▸ **Consigna 1**
En el ensayo sobre la poesía de Marcelo, ¿qué figura escoge el poeta como imagen del poeta moderno?
▸ **Consigna 2**
Retoma el ensayo sobre la poesía de Marcelo y prolóngalo a partir de su última línea.

▸ **Fragmento del texto**
******************************
Tal animalidad en el libro se aparta entonces decididamente de un sencillo bestiario visto de lejos y teñido de una racionalidad superior y fabuladora, sino de la conciencia de una ética radical y mitopoética. La conciencia desgarrada es la que debe ceder paso a un más allá de la conciencia, y por ello el dolor se hace indispensable; un dolor como el del nacimiento, que sabe no ser una mera sensación nerviosa, sino signo externo de una conmoción trascendente.
antes de dios
la palabra emerge
de la lengua del animal
una esfera de arcilla enquistada
en el abismo de la placenta
(de “Antes del hombre, la ciudad y el animal”)
Civilidad
arde en medio de la caverna
el incontenible sol de la barbarie
arde en la hoguera
el semen de la barbarie
nombrado en las aldeas
en la jauría
Es notoria una conmoción que se acerca al terror en estos textos, pertenecientes a El dolor de los enjambres, la primera sección del libro. La investigación parece detenerse, como crispada, ante la omnipresencia de la muerte, del impulso de muerte. La construcción del verso, incluso, parece a veces tartamudear, como expresando en el silencio las palabras imposibles.
Ante la revelación de la naturaleza, no resulta extraño que el mismo poeta adquiera un carácter monstruoso. Ya puede darse cuenta de la presencia de esa naturaleza ciega en sí mismo, al tiempo que es también consciente de estar un paso más acá del abismo de sentido que no deja de mostrarse ante él. Y lejos de la figura del albatros baudelariano, Marcelo escoge la de Joseph Merrick, el hombre elefante, como imagen del poeta moderno. El dolor de la evidencia de su involución es palpable:
Día 6
imito el aullido de cacería de los lobos
las deformidades me dan el aspecto de la fiera
que rompe a dentelladas el cántaro y su lengua.
******************************
▸ **Material de trabajo**

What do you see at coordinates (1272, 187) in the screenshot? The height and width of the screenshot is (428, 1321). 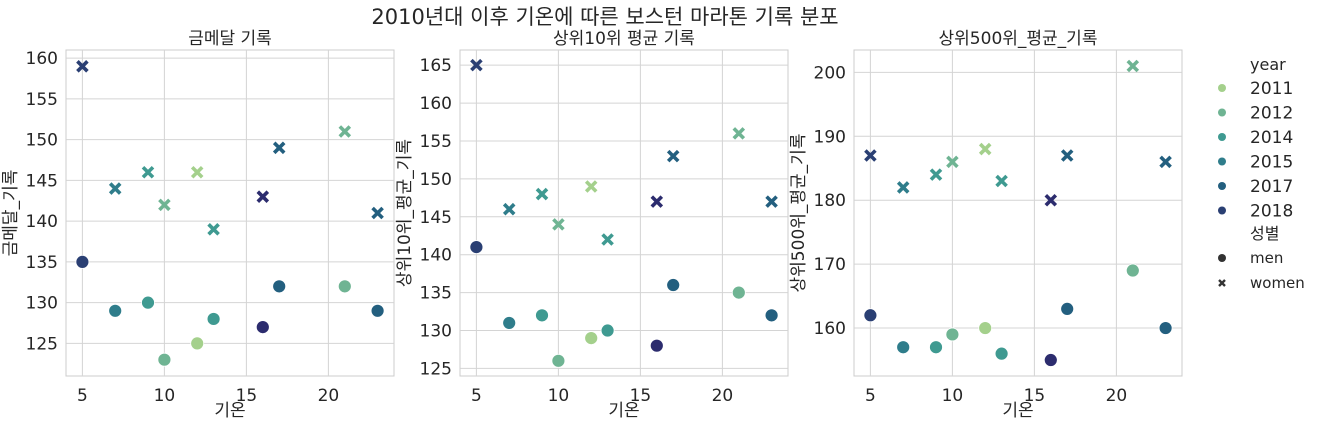 I see `legend-label-year: 2017` at bounding box center [1272, 187].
******************************
▸ **Respuesta 1**
Joseph Merrick, el hombre elefante.

▸ **Respuesta 2**
Este aislamiento radical que le impone la visión –el terror alienado de quien ha presenciado este trasfondo bestial e inefable- produce naturalmente la aristocracia impostada del poeta moderno. Ante la degradación del mundo construido por la humanidad, resulta natural para esta criatura deformada –emparentada con Nietzsche y Baudelaire- que todo aquello por lo que subsiste tendrá indeleble la marca monstruosa, mientras encierra en sí la absoluta conciencia de su trascendencia. Se podría elegir dejar tal desgarro de lado, sin embargo, Marcelo es capaz de dar cuenta de tal quiebre, asumiendo su labor como una paródica mediación, una religiosidad de segundo orden.
Día 9
he construido y reconstruido
una réplica del templo
por asco y compasión.
Tal compasión es un ingrediente fundamental en el libro. Pero no es exactamente la voluntad emocional, en que no es poco común una evidente mala conciencia, de la compasión cristiana de misa de domingo, sino algo muchísimo más fundamental, que toca hasta la condición del ser. Se trata de una religiosidad en el sentido más profundo, pero traspasada por la crisis del sujeto creador.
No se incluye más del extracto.